■ Fragmento:
+++

Toda la gran literatura es, entonces, contemporánea.
La literatura consta de un solo tiempo, de un único periodo en forma de espiral: un eterno presente que va desde el primer libro que se escribió en la recámara húmeda de un palacio babilónico hasta el que se terminará de escribir, sin enmendaduras y en el corazón del ruido, en la víspera de las tormentas y los fuegos finales. Todos los libros que comprende ese conjunto abrumador circulan y laten en torno a los lectores del presente como si recién hubieran sido publicados: el orden por periodos y por escuelas es un consuelo de estudiante; el pasado es una ilusión; Ovidio, Jean Cocteau y Margarita García Robayo están escribiendo hoy.
A diferencia de los aparatos de nuestra era digital, el primer libro no es más ineficaz ni menos adecuado que el más reciente, ni el más reciente ha descubierto, mediante actualizaciones que subsanan los desperfectos de las versiones anteriores, el método para penetrar en operaciones que se le escaparon al primero. La historia de la literatura, lejos de constituir una bitácora inerte de fluctuaciones estéticas, consiste en el censo de los deslumbramientos que tienen lugar, en la esfera privada, con muchos siglos de distancia, entre un lector que va a morir y un libro que nace ante sus ojos.

+++

■ Tarea 1: Traduce al inglés esta oración del fragmento sobre la literatura: "Toda la gran literatura es, entonces, contemporánea."
■ Tarea 2: Según el fragmento sobre la literatura, ¿qué autores están escribiendo hoy?

■ Registros extraídos:

+++

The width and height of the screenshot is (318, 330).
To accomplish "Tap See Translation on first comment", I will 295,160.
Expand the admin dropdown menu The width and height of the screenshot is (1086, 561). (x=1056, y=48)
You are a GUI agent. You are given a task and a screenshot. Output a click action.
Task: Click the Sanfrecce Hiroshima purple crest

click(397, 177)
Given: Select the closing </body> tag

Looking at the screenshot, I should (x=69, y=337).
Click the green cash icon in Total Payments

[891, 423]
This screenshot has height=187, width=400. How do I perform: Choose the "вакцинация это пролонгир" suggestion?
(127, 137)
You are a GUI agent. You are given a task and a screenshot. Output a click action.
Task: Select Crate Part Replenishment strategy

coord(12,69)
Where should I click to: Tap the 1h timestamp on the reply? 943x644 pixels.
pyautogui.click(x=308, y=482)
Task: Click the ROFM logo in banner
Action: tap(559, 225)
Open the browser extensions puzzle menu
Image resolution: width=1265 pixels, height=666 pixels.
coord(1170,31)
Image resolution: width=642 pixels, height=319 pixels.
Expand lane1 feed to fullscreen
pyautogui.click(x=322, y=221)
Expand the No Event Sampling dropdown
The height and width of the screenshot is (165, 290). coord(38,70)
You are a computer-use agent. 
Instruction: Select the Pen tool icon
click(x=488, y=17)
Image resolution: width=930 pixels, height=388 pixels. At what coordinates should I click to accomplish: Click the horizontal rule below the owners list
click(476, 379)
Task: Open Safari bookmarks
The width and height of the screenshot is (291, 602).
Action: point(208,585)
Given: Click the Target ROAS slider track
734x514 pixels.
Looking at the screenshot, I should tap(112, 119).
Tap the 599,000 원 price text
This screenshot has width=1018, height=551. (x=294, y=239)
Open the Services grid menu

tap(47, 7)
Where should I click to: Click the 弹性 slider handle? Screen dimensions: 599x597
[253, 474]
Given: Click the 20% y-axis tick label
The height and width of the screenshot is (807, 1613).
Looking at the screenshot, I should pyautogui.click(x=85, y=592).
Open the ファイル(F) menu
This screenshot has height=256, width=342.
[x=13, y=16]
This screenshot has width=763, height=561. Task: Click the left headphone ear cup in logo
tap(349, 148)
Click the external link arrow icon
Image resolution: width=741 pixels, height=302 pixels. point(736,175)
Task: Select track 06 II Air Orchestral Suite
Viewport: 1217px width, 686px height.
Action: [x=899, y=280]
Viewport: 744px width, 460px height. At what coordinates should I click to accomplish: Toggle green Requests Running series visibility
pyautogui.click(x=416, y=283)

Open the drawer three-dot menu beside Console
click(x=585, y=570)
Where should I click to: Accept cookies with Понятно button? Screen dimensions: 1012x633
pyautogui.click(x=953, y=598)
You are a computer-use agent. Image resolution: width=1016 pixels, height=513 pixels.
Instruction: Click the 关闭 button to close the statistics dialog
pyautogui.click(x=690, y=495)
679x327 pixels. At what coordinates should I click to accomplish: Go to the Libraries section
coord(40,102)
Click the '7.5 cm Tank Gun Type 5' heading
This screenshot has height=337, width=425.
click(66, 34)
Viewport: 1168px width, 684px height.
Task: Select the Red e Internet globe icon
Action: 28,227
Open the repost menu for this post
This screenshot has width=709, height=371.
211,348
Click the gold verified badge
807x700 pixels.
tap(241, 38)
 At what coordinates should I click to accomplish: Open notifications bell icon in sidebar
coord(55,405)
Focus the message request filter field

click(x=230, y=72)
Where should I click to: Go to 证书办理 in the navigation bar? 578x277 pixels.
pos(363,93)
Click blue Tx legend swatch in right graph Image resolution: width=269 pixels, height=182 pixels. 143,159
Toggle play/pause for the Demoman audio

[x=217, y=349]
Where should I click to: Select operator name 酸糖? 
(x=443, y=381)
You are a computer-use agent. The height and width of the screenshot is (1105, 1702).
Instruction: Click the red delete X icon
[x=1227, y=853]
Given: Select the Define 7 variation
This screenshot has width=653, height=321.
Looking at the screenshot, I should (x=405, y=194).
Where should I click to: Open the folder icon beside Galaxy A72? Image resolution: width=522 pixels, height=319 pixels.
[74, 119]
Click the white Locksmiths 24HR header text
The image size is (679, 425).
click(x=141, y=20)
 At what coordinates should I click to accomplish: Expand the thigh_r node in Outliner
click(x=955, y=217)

+++

■ Respuesta 1: All great literature is, then, contemporary.

■ Respuesta 2: Ovidio, Jean Cocteau y Margarita García Robayo.